Provided records

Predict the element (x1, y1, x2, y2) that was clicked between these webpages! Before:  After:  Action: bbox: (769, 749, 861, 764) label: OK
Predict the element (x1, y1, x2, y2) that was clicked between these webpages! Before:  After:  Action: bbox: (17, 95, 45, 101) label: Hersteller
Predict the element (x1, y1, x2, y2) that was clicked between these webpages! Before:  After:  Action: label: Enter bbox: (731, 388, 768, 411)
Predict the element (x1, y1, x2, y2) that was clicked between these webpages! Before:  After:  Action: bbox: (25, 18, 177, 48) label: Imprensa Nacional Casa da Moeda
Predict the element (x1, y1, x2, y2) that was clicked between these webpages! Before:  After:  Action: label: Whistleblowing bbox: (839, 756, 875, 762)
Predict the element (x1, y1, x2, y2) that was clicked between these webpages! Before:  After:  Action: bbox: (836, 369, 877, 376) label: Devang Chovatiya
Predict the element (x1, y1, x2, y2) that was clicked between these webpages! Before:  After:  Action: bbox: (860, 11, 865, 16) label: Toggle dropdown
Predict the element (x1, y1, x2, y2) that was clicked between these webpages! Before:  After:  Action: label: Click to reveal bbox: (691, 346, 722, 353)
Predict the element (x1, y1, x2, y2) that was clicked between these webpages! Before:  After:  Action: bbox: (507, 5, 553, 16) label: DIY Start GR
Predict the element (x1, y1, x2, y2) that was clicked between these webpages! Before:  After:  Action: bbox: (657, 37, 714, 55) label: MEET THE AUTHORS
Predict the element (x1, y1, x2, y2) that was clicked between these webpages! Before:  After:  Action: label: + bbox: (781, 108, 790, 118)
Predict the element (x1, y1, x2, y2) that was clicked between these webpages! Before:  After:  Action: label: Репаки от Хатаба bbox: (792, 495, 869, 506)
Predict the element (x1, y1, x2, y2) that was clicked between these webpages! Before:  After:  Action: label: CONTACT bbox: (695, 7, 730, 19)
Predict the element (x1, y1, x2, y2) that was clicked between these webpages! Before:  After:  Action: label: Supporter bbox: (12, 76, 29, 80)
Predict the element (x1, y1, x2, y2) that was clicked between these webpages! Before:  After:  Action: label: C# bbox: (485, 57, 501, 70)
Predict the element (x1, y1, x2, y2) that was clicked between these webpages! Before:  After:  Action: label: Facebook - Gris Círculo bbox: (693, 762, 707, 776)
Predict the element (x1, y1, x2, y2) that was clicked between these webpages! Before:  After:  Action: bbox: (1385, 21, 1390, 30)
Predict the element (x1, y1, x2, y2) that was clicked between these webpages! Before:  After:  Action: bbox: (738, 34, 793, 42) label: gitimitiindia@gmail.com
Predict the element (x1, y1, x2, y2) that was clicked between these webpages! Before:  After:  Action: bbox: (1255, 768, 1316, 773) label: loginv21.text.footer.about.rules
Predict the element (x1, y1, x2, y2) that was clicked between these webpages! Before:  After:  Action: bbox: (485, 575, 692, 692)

Written instruction
Pick out every line of the data above that contains the string "Chovatiya", and copy each one in full.

Task output
Predict the element (x1, y1, x2, y2) that was clicked between these webpages! Before:  After:  Action: bbox: (836, 369, 877, 376) label: Devang Chovatiya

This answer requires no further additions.